In her first book Winn wrote:
“ If you ask someone to describe a homeless person, the majority will give you a description of a rough sleeper, unrolling a mat and bedding down in a street, perhaps with a dog, invariably begging for money for drugs or alcohol. A stereotype that evokes a range of emotions from the feet that pass them as they sleep in doorways, from mildly uncomfortable to aggressively violent.”

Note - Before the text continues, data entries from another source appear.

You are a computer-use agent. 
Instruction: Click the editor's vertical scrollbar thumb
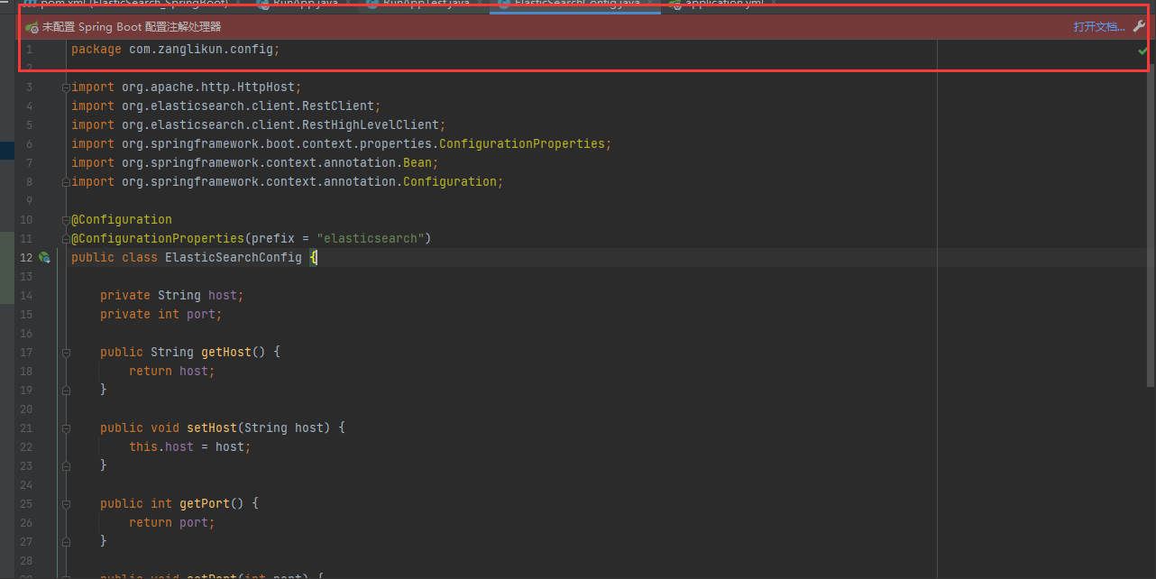(1150, 225)
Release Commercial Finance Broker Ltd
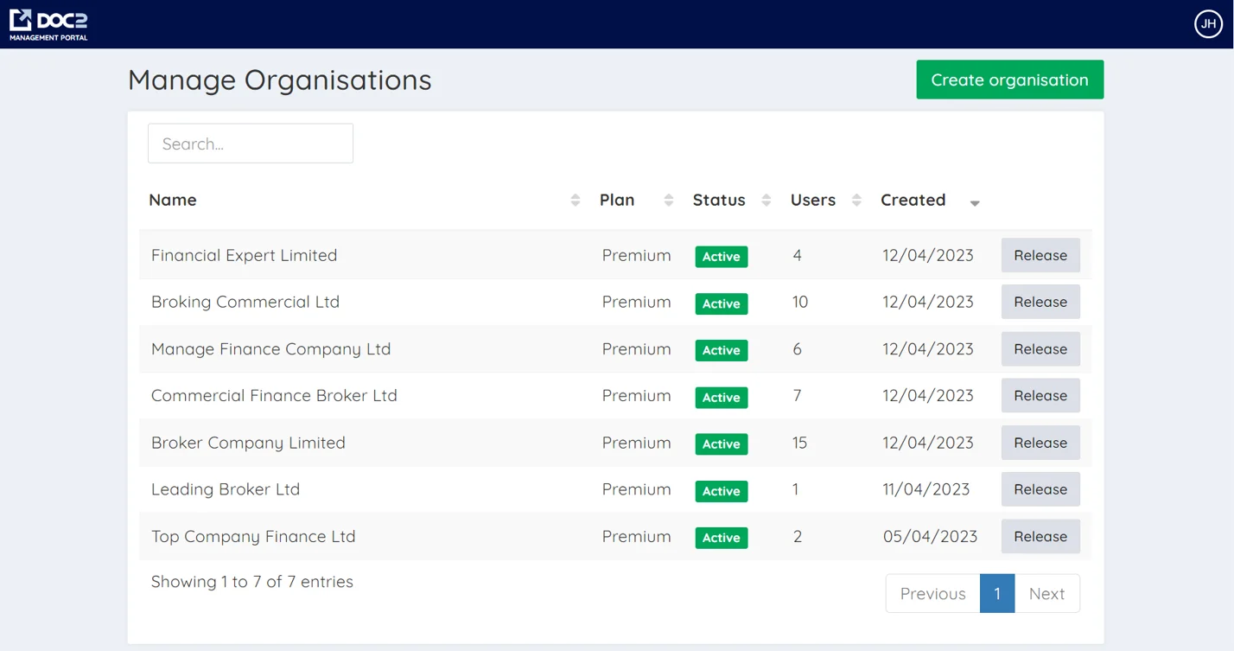Viewport: 1234px width, 651px height. point(1040,396)
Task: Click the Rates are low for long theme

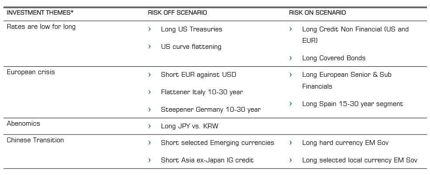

Homeless folk are associated by others in society with potential trouble, mental health issues, drugs. Often local Councils deal with anyone they consider ‘suspicious’ by compassionately engaging the police to employ the nineteenth century Vagrancy Act to move them on, or arrest them. But anyone can be homeless. Jobs are becoming a rarity and the cost of property continues to spiral. Safety nets are getting threadbare and more full of holes and at the time when Winn and Moth were walking and at the time she began these books the pandemic hadn’t even started. Criminalising poverty is not going to make it go away. Post pandemic, these issues are only going to require even more urgent action, and funding. Achieving this level of awareness is one of Winn’s aims having experienced the sharp end of homelessness herself. With these lyrical books she has found the perfect medium for her voice.